I was the luckiest little girl in the world, I had a dad who wanted nothing more than for me to succeed, never struggle, and just be happy.
In 2006 my mom underwent heart surgery, and while my dad was always awful in hospitals, he had to be pushed to say comforting words to my mom. Even with the extra coercion he couldn't muster up much. Never really a man for too many words, he was still always able to be strong for my mom through anything.
That previous year I had gotten myself into a little trouble with a cop, and Dad played the part of strong and silent.. very silent. Mom lost it, of course, but she didn't have the usual help that my dad usually was. Nobody realized then this was just another clue of his disease.
Right around the same time, I had an incident with one of my horses.
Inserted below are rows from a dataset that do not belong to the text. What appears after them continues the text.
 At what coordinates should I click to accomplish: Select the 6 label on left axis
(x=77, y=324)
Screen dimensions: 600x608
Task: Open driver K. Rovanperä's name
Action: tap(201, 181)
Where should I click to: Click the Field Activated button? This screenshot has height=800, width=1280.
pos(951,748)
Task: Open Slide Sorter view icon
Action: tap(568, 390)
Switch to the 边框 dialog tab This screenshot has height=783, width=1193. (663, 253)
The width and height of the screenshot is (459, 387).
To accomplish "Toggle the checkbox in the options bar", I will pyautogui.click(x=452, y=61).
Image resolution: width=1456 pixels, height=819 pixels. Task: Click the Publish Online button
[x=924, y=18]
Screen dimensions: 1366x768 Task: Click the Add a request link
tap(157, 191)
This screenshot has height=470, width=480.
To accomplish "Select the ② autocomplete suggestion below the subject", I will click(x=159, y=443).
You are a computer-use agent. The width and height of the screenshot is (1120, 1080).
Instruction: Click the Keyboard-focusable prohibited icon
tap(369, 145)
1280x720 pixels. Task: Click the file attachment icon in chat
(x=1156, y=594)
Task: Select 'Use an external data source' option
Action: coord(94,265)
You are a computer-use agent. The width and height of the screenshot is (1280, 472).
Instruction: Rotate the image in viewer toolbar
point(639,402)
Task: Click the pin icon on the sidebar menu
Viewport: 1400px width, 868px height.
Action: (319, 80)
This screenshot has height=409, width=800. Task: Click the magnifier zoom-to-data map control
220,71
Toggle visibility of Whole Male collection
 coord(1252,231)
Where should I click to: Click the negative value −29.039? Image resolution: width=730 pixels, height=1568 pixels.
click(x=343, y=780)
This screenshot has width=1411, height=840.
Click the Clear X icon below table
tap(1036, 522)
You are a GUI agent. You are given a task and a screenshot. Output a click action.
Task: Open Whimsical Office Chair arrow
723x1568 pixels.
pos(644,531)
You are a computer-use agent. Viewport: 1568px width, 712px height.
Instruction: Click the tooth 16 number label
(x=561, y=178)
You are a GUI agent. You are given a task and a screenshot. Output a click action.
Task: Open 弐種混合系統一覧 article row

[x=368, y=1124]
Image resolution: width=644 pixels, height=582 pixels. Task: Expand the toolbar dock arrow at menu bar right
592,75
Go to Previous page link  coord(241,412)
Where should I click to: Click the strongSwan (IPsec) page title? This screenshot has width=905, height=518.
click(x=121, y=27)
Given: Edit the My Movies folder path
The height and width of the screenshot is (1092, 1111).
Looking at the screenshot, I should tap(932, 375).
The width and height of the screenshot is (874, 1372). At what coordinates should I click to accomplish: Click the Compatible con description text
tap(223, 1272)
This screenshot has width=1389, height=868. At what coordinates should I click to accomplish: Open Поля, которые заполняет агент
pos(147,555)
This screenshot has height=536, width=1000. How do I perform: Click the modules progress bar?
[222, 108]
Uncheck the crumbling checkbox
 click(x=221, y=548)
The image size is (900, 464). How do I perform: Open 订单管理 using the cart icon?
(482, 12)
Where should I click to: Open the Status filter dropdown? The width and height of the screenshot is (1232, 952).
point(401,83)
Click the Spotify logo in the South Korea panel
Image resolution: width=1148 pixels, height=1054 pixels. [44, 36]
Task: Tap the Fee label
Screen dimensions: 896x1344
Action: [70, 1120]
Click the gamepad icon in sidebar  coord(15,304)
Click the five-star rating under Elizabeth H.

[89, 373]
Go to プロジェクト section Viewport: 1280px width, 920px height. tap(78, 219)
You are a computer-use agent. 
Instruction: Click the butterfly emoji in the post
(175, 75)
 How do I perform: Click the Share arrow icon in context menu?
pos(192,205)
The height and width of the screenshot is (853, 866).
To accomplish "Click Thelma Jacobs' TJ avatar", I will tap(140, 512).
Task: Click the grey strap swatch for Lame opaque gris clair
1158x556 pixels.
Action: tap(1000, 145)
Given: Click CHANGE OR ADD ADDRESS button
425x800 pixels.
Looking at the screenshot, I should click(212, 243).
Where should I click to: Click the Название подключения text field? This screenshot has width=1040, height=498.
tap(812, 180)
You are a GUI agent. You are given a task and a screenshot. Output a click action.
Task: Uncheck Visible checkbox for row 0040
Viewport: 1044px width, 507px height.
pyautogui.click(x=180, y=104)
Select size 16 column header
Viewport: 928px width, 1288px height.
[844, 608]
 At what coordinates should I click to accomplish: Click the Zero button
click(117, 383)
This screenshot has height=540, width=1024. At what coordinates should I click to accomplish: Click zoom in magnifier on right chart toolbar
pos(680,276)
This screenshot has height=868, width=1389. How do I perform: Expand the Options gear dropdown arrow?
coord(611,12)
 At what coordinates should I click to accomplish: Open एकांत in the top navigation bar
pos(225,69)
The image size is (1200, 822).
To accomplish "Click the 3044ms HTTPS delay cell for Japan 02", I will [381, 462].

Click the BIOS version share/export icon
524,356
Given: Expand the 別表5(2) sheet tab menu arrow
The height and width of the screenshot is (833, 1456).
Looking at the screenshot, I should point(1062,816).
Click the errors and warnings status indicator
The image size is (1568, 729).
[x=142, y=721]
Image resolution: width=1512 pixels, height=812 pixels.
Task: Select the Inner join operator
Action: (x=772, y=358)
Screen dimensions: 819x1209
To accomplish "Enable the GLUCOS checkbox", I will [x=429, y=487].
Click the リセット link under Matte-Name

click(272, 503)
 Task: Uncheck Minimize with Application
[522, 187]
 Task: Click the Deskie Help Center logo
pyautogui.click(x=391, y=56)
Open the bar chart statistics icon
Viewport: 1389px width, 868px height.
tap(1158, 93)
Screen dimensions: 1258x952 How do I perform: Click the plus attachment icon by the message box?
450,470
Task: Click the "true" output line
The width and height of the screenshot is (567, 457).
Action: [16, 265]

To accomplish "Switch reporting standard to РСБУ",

I fell of my handsome Throroughbred and fractured three vertebrate in my back. Being just like my dad, I didn't tell anyone I was in pain and didn't go to the doctor for two weeks. Once I did, I went with only my mom. Dad had no part of it, not even my rehab afterwards. Or, the one thing he always loved that i did, swimming. In previous years he supported my swimming and loved that I was such a great athlete.
These were just a few examples that we can remember from 2005-2006 when there were definite signs we missed. But, when you are busy living your own life you don't always stop to realize that you are losing someone so supportive. I try to use the excuse that I was 15 and a troublesome teenager, but what about the rest of my family? Honestly, it was just so subtle that we didn't see the water receding as this tsunami came in to completely alter our lives.